O SOM AO REDOR (NEIGHBOURING SOUNDS) de Kleber Mendonça Filho
Une révélation. Un exemple imposant de la verticalité à l’œuvre dans l’ensemble des programmations des 3 Continents de Nantes ; le motif est d’autant plus incontournable qu’on sait le festival spécialisé dans les cinémas du…Sud. Chez Fi
lho, la verticalité est double. Elle est au dehors, dans la pierre, dans l’architecture d’un Recife filmé en Cinémascope, comme un western, « comme Carpenter qui ferait du soap opera » a même déclaré Filho (lire notre entretien). Il aime l’un et déteste l’autre. Pour sa première fiction, le cinéaste brésilien resté dans sa maison, dans son quartier, dans sa rue. La meilleure position possible et la plus honnête pour regarder l’enclos d’une classe moyenne qui ne touche pas terre, s’enferme dans une bulle, regarde d’en haut. Qui regarde-t-elle d’en haut ? Les pauvres, les domestiques et leurs ancêtres les esclaves. Grand film d’architecture et de textures sonores, O Som Ao Redor vaut aussi pour son propos politique. La féodalité des temps anciens n’a pas disparu. Les seigneurs sont juste devenus plus urbains.
LA MALADIE DU SOMMEIL d’Ulrich Köhler
En ce moment avec le cinéma allemand, c’est l’histoire du verre à moitié vide et à moitié plein. Trois exemples : Le Braqueur de Benjamin Heisenberg, L’amour et rien d’autre de Jam Schambourg et La maladie du sommeil, autant de films qui se frottent à des monstres de cinéma, en proposent des versions plus petites, plus sèches, « pour les nuls », plus « mineures », plus pures. Comme s’ils avaient été tous réalisés par Emmanuel Kant. On enlève le gras, on dépiaute, on garde le maigre : Le Braqueur invente le film d’action pur/e. Une réussite. On refait Sous le sable qui refait Vertigo : L’amour et rien d’autre, séduisant sur le principe puis vain à la longue. En compétition à Berlin et à la Roche-sur-Yon en 2011, La maladie du sommeil (lire notre critique) est l’objet le plus envoûtant puisqu’il tente le mariage de deux grands films de jungle : Apocalypse Now et Tropical Malady. Un médecin allemand installé au Cameroun renonce à rentrer au pays pour mettre en place un programme pour lutter contre la maladie du sommeil. Faux prétexte. Voyons le verre à moitié plein. La désertion qui intéresse tant Köhler – celle des lieux, des affects (mais le fait-il exprès ?), la recherche d’anonymat (et l’anonymat du nouveau cinéma allemand, cette impression que tous les films de la mouvance berlinoise se ressemblent en voulant ressembler à du Antonioni), tout cela trouve sa juste place dans l’Afrique de La maladie du sommeil. Si un distributeur daigne jeter son dévolu sur le film de Köhler, les spectateurs pourront découvrir un nouveau colonel Kurtz et un Cameroun qui rappelle la Thaïlande animiste de Weerasethakul. Magique.

- [Exercice] D'après le texte source, dans quel pays le médecin allemand de La maladie du sommeil est-il installé ? La liste n'est pas nécessaire pour cet exercice.

- [Données fournies]

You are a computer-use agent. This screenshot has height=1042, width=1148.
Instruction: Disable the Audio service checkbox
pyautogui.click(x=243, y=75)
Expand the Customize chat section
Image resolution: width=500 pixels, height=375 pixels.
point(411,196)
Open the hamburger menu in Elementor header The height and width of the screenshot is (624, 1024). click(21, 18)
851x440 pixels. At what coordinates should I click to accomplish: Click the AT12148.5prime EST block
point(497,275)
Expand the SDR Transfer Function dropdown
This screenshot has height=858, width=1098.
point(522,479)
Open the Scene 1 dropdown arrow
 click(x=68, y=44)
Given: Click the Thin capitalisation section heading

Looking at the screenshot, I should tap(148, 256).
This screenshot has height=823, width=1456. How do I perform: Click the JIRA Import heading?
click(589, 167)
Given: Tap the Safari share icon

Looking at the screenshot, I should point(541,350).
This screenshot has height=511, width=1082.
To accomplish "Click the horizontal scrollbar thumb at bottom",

- [Corrigé] Au Cameroun.